I was just having a little keynote speech. In the photo there is also Moshe Carmilly, in the first row second from left.

Moshe Carmilly-Weinberger - rabbi in the Jewish Community from Cluj-Napoca during the Holocaust is known also as the author of ‘Censorship amd Freedom of Expression in Jewish History.

Great Ideological and Literary Conflicts in Judaism from Antiquity to Modern Times’ (New York, 1977) and memorialistic and historical books as ‘Jews in Transylvania from 1623 to 1944.’

He founded the Jewish Institute in Cluj Napoca which has his name. [Editor’s note: He was Neolog chief-rabbi of Cluj Napoca between 1934 and 1944. His historical appreciation is controversial.

On the one hand every source admits that a great number of Jews escaped the deportation thanks to his efforts.

On the other hand he is criticized because he did not warn the Jewish community about the danger of deportation after the German entry (19th March 1944), although he knew about it.

He is also judged because of his contacts with Romanian extreme nationalists (as Raoul Sorban) in the 1980s.]

In the back, the man standing against the wall, is Professor David Bar-Ad from Israel, whose mother was born and grew up in Bukovina, and who has been teaching the Hebrew language since the foundation of the Jewish Institute.

Here's my situation now. In 1997, they proposed me for the presidency of the Jewish Communities in Cluj and they elected me. Are you familiar with the Beckett syndrome? Do you know Beckett?

There was a play, and there was a film too. So Beckett was a close friend of Prince Henry of England. Both of them were steady drinkers and womanizers and they never missed a party.

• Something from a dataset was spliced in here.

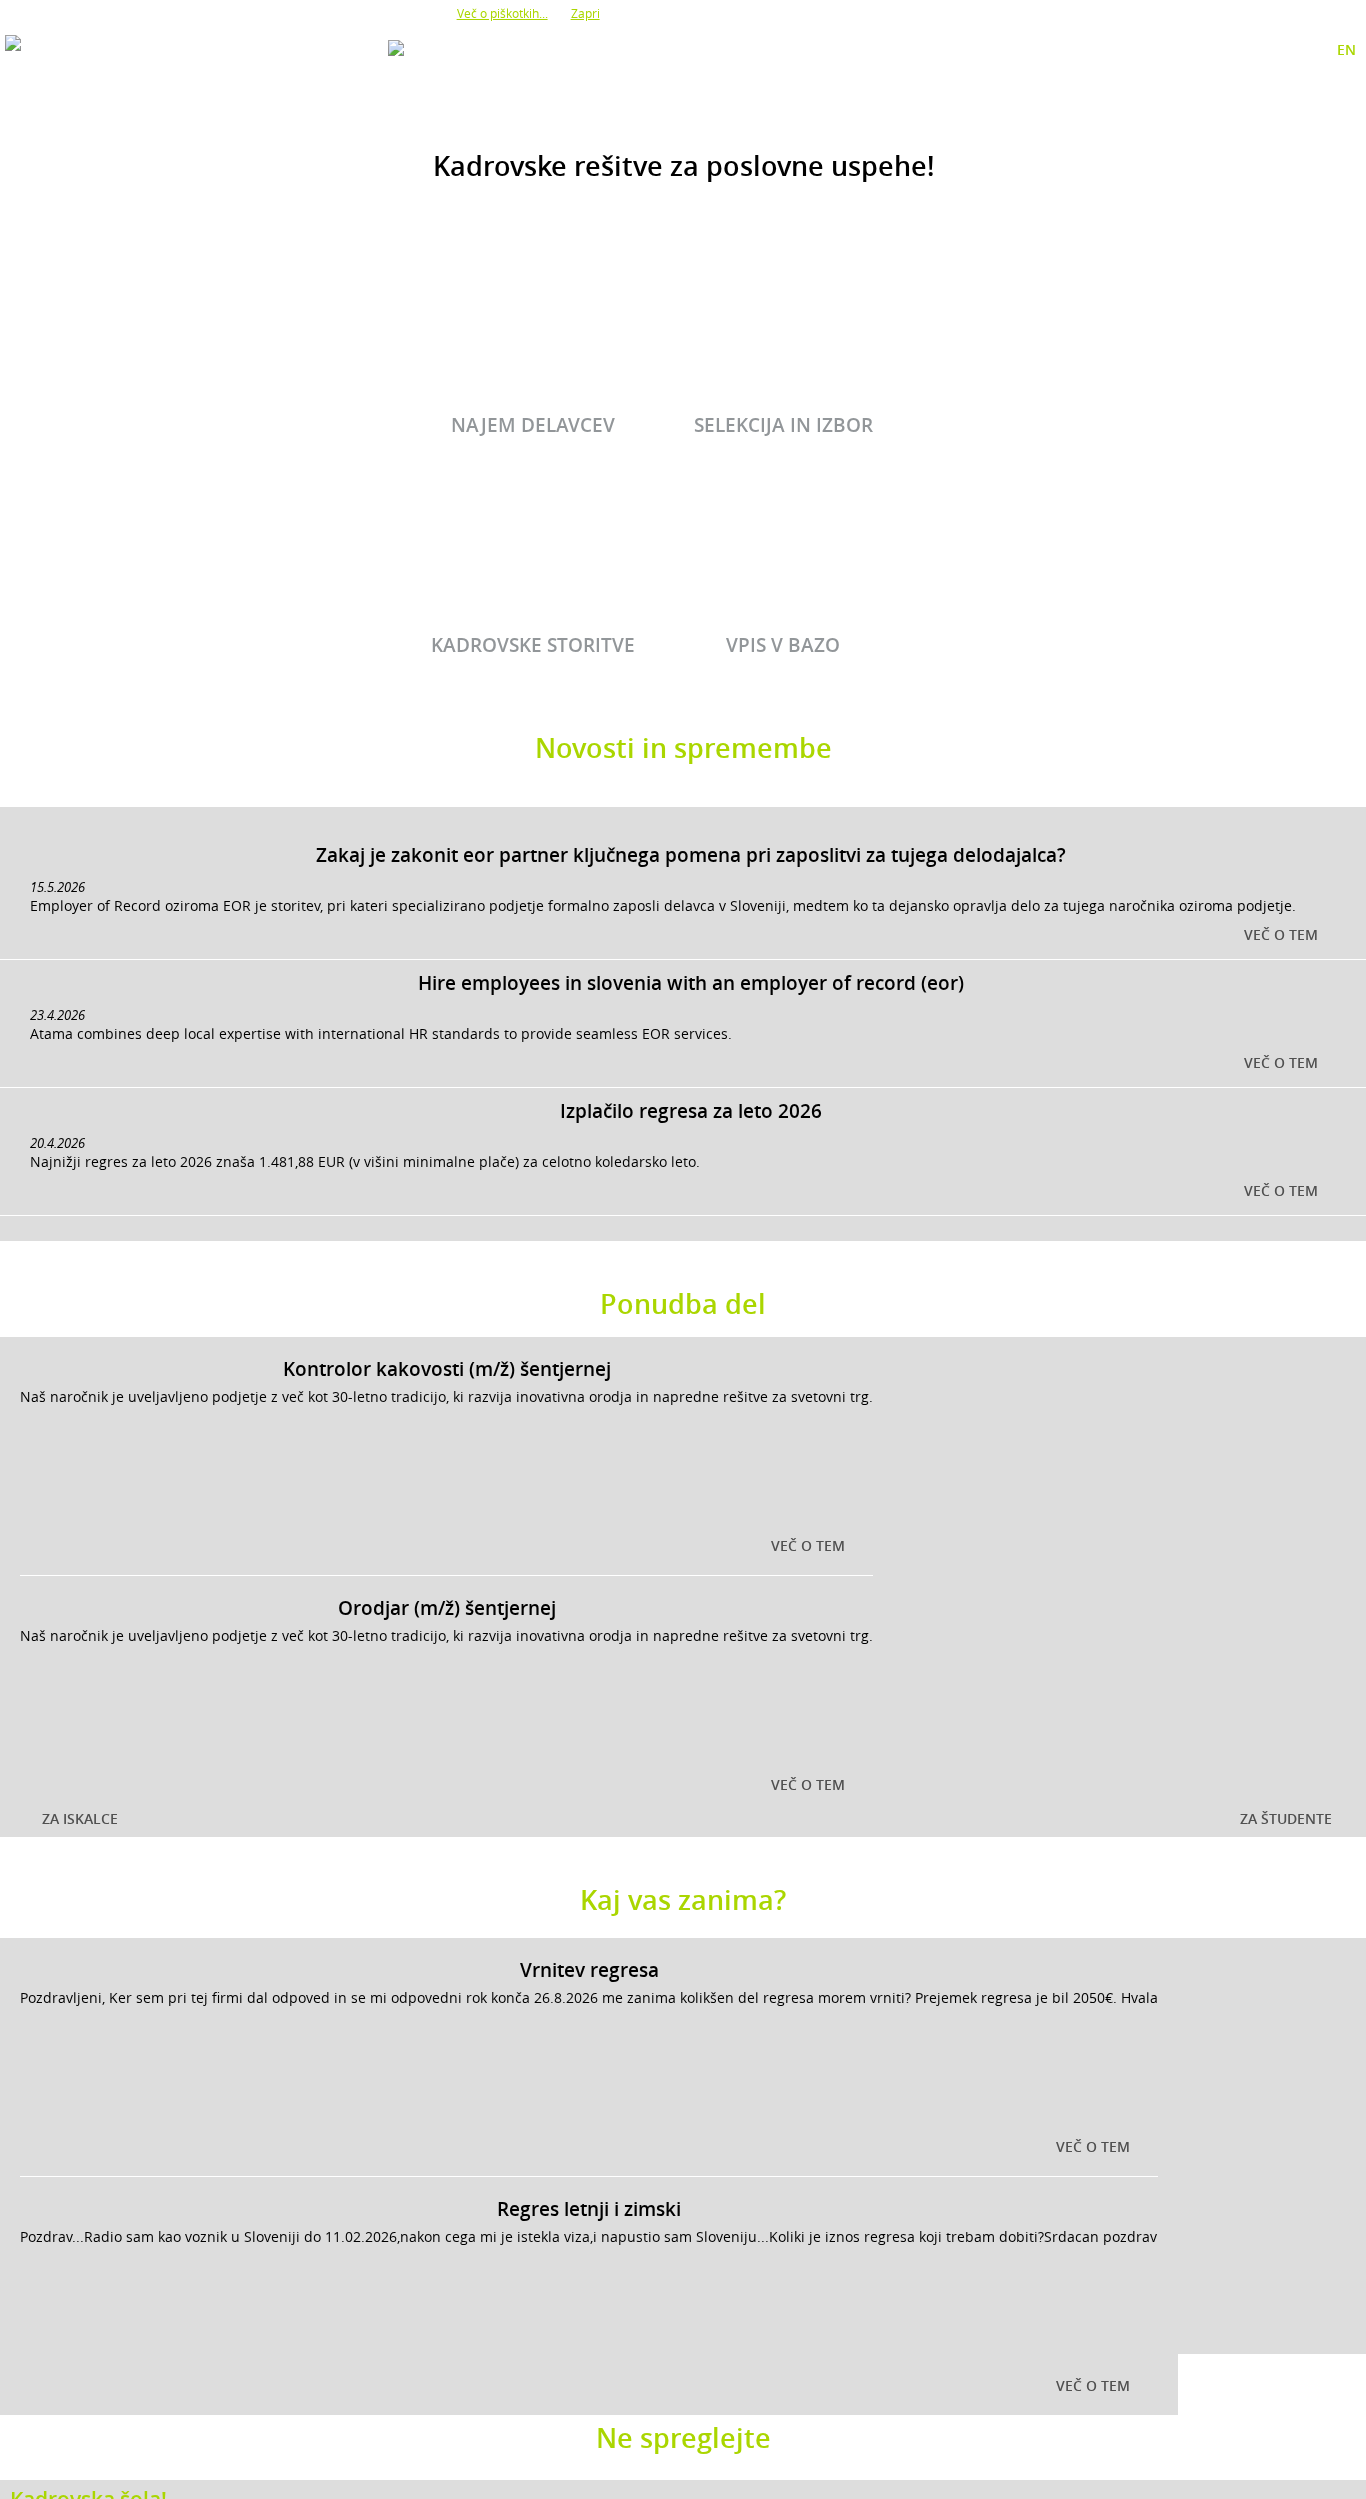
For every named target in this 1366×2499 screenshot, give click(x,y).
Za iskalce (80, 1818)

At a certain point, Henry made Beckett the head of the Anglican Church, as he wanted to have a trustworthy man up there. But Beckett took his position seriously and really began to act like the head of the church.

So when Henry asked him to separate him from his wife, he refused. And he was killed because of it eventually. It's a very interesting thing. This is what the Beckett syndrome means:

when you are appointed in a certain position and you try to take that position seriously. And this is pretty much what happened to me too.

In what way? They were in for a surprise when they elected me president of the Community. Since we're at it, I should tell you that I never denied my Jewishness; I couldn't have, even if I had wanted to.

I didn't turn religious or something, but I did tell them, at the very first community meeting, about my conviction that religion was the factor which played the most important part in preserving the Jewish identity throughout the entire history of the Jewish people.

I am the first to admit this. And I told them that, as president, I would do everything within my power to support the religious life. And this is what I really tried to do.